Ce qu'il faut retenir
- Edwige Alessandri a été condamnée trois fois pour le meurtre de son mari en 2000.
- Elle nie toujours les faits et soutient la thèse d'un cambriolage qui aurait mal tourné.
- Le journaliste Geoffrey Le Guilcher a mené une contre-enquête et conclut à son innocence.
- L'enquête initiale a été biaisée, avec manipulation de faits et preuves.
- Un ADN masculin inconnu trouvé sur les mégots n'a pas été placé au fichier national automatique des empreintes génétiques (FNAEG).
- Les aveux d'un témoin, Yohan, ont été obtenus sous la pression et sont considérés comme non fiables.
L'enquête initiale et ses dysfonctionnements
Geoffrey Le Guilcher a souligné les nombreuses irrégularités de l'enquête initiale, notamment la manipulation de preuves et la non-prise en compte de certaines pistes, comme celle du cambriolage. L'ADN masculin inconnu trouvé sur les mégots, qui aurait pu être un indice important, n'a pas été traité correctement.
Les gendarmes ont également utilisé des méthodes déloyales pour obtenir les aveux de Yohan, qui n'avait que 18 ans à l'époque et n'avait pas d'avocat. Ses aveux n'étaient pas circonstanciés et ne correspondaient pas aux constatations scientifiques.

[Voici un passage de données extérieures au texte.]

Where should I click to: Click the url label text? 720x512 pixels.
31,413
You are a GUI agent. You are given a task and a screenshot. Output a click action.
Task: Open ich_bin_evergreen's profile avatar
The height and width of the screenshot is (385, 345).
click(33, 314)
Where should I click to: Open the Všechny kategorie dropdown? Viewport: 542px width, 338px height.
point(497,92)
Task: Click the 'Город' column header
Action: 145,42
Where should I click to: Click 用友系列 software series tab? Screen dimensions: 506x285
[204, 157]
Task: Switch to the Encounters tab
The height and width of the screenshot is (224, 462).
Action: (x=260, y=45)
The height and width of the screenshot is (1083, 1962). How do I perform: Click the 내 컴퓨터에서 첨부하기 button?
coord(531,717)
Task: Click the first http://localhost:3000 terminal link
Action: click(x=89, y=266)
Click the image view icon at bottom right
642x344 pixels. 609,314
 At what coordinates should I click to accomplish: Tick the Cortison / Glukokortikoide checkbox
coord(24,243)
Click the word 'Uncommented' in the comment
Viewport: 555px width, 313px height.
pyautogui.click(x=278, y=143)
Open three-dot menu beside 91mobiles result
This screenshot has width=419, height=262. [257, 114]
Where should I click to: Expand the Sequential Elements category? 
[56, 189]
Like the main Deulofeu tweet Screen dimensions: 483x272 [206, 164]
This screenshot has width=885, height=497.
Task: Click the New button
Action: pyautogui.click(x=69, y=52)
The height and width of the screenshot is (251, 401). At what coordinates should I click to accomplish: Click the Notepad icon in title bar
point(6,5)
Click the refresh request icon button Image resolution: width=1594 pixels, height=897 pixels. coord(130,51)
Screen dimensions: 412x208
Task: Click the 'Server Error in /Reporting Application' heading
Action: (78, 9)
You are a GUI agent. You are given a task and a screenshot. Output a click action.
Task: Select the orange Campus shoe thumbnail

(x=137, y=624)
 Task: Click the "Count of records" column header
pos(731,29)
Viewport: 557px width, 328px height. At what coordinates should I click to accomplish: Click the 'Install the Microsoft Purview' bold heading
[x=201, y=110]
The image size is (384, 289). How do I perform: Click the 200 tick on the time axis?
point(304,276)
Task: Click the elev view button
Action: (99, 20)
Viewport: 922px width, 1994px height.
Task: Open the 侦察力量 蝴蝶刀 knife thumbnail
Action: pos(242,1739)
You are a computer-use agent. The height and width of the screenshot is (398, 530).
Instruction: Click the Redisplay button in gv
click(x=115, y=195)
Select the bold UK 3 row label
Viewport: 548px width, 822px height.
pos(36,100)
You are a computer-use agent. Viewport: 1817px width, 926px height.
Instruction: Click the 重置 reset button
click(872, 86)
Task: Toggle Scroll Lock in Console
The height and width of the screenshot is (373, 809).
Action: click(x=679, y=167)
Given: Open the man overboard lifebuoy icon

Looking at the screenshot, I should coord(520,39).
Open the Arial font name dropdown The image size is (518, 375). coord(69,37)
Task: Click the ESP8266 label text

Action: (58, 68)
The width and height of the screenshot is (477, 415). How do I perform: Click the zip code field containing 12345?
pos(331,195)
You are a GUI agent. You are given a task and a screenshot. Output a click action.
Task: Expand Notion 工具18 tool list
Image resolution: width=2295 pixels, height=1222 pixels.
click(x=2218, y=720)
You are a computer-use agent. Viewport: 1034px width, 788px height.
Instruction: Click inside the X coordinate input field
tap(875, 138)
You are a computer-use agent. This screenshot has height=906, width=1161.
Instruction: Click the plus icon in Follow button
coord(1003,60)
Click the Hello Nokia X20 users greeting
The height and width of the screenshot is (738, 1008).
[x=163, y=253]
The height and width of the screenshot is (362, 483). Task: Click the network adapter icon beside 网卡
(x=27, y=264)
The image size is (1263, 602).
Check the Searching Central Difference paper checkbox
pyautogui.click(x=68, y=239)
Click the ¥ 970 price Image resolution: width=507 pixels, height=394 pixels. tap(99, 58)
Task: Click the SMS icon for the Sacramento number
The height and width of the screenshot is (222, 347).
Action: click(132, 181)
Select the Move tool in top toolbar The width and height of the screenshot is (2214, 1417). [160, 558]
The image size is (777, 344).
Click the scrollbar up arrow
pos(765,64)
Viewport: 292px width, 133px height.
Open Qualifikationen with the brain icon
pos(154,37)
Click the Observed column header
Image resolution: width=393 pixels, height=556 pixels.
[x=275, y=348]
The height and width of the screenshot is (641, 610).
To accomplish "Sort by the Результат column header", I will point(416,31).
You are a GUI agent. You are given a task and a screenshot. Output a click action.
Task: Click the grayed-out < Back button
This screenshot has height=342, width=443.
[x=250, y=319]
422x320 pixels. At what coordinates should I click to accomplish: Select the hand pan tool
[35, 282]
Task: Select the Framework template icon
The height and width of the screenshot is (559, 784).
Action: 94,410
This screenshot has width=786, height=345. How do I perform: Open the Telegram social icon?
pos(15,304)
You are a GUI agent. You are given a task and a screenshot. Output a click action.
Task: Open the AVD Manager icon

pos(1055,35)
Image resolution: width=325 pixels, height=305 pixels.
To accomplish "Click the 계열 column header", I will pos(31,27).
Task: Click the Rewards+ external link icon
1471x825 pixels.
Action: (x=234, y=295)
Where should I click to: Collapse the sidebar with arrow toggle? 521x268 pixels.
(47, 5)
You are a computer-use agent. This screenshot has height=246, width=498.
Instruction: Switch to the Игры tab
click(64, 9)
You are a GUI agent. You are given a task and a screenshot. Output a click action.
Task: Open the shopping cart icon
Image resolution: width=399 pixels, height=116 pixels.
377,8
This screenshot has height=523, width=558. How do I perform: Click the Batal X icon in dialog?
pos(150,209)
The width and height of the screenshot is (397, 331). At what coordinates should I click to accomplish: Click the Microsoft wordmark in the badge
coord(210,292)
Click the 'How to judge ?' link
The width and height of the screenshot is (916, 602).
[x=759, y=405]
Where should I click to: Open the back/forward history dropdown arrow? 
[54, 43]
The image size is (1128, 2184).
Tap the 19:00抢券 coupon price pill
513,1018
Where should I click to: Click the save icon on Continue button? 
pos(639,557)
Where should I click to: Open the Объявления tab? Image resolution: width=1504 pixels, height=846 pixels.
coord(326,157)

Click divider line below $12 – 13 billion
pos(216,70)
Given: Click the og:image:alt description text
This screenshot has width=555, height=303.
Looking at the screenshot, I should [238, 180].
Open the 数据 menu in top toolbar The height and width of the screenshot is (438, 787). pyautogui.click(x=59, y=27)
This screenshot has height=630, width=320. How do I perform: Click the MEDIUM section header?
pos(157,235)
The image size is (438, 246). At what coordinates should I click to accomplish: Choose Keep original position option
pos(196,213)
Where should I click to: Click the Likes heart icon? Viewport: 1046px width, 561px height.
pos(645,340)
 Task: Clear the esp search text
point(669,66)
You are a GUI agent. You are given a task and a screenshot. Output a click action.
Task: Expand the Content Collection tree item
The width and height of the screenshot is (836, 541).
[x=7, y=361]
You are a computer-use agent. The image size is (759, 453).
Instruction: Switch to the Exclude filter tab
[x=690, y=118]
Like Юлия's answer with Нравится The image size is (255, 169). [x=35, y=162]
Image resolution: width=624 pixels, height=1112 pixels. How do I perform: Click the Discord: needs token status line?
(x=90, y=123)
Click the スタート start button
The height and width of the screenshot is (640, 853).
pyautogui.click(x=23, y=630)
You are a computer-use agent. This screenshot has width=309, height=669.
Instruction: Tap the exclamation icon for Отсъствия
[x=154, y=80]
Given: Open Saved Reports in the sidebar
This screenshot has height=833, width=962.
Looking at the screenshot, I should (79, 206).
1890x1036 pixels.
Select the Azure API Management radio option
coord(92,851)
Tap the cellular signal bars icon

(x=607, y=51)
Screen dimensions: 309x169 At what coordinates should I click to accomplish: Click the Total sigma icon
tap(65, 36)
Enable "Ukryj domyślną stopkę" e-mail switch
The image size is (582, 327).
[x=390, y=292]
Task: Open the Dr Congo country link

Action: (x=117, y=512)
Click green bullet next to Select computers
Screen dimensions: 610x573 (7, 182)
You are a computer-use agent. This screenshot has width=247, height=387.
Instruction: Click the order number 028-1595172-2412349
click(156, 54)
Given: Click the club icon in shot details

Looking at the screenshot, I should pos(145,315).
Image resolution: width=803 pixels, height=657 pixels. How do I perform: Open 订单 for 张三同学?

Les conséquences pour Edwige Alessandri
Edwige Alessandri a toujours soutenu qu'elle était innocente et que les faits lui étaient reprochés à tort. Elle a survécu à la prison et à l'accusation d'avoir tué l'homme qu'elle aimait, et a toujours eu la conviction qu'elle serait innocentée.
Après avoir lu le livre de Geoffrey Le Guilcher, elle a confié qu'elle marchait de nouveau la tête haute. Elle n'en a jamais voulu à Yohan, qu'elle considère comme un victime de la pression policière.
En conclusion, l'affaire Edwige Alessandri est un exemple troublant de dysfonctionnement de la justice, avec des preuves manipulées, des aveux obtenus sous la pression et une enquête biaisée. Il est à espérer que la vérité finira par éclater et que justice sera rendue à Edwige Alessandri.